Charting New Territory?

April 12, 2014, the day Roy came home to die. The fog has rolled in again as the anniversary of Roy’s death approaches. The heaviness comes and goes and the reality that he is never coming back sinks deeper into my soul. My grief journey has merged with my life expedition. The sun will rise tomorrow; thoughts of Roy are ever present. I stay busy most days; the emotional tenderness is not far in the background. Thoughts of my own mortality compete with thoughts of reshaping my life. I am a Phoenix suspended between destruction and rebirth. I grow weary of the daily decision to keep going and trust that I will stay strong enough to take the next step.

Finding the words to express how I continue to cope is impossible. I stare at the reflection in the mirror. Who is that woman? Grief has etched sadness on my face. The overall trajectory is a good uphill climb to some place different. I still have sudden temporary upsurges of grief (STUG) attacks, the year has taught me to lean in for the ride, embrace them for they are transitory.

Be gentle with yourself,”

I cannot keep pace as new people come into my life; they do not know the overly responsible woman who rarely missed a beat. Where is my constant rhythm? I miss a meeting, forget to respond to a phone call, become overwhelmed with emotion when I see an older couple engaged in an activity that Roy and I dreamed of doing after retirement. I am no longer in shock; living with grief is the new normal. I find myself wanting to explain, “I missed that phone call because… or my eyes are filled with tears due to…I am just too tired to make that meeting, the day has been…” I am not charting new territory per se, I am keenly aware that bereavement is a culturally forbidden topic of conversation.

My paternal great-grandmother became a widow at the young age of forty-five and died at eight-three. As far as I know she remained single for thirty-eight years after my great grandfather died. Her daughter, my grandmother, was murdered before the age of twenty leaving my great grandmother with her daughter’s baby, my father, to rear. She was single and poor. I remember her as a strong determined woman who did not have the privilege to look back, receive grief counseling, or respite from a harsh life. In the 1930’s and 40’s she took care of my father by cleaning, and cooking, she was, The Help. When she died in 1966 she had outlive all but one of her five children. Did she ever talk about my great-grandfather or grandmother; how their deaths changed her life? I am sure she thought about them, but the stories I know about my great grandfather, Arthur and my grandmother, Hija, are second hand from my father. I was raised with the woven tale that my grandmother died in an accident; it was not until my late teens that I stumbled upon the truth. A man shot her at a church dance. How does a mother make meaning from a tragedy like that?

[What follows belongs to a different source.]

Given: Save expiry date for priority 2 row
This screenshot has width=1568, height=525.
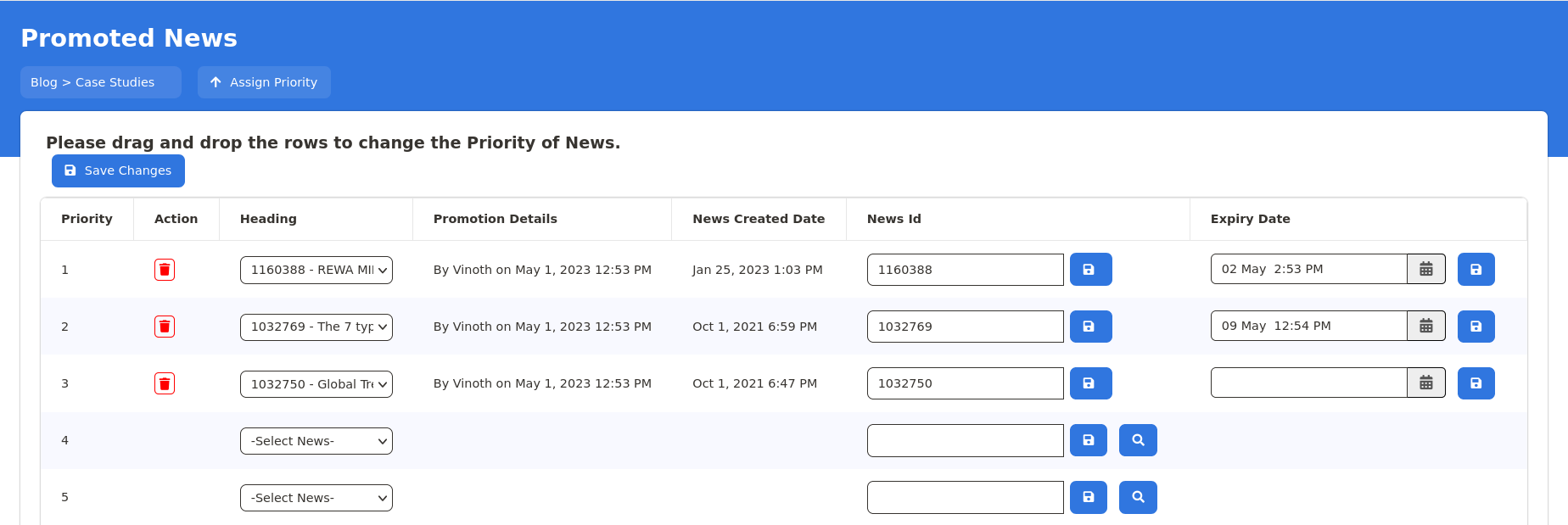Looking at the screenshot, I should point(1476,327).
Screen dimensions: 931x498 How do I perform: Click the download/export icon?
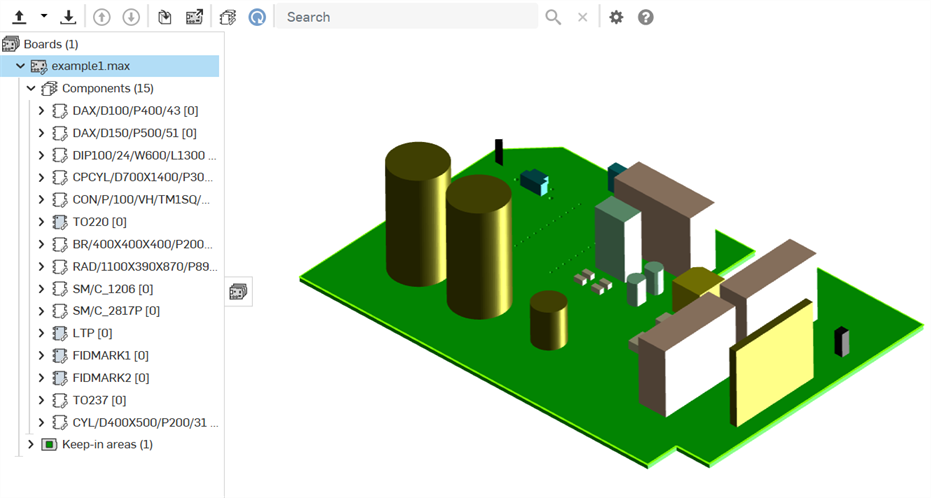[68, 17]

My maternal grandmother died before I was born. By the time I came along my Papa had remarried. He never talked about my grandmother. How her death from a heart attack at age thirty-six changed him. My mother was motherless at sixteen. I grew up surrounded by grieving parents and relatives that due to financial circumstances just got on with life after losing their partners, parents and children. Their silence and stoicism was necessary for survival.

At night I stretch out on the leather sofa in the TV room, my laptop rests on my thighs as my fingers tap out my latest blog entry. Roy’s physical presence is a fading illusion; his spiritual presence grows stronger. I am beginning to understand… Maybe I am charting new territory?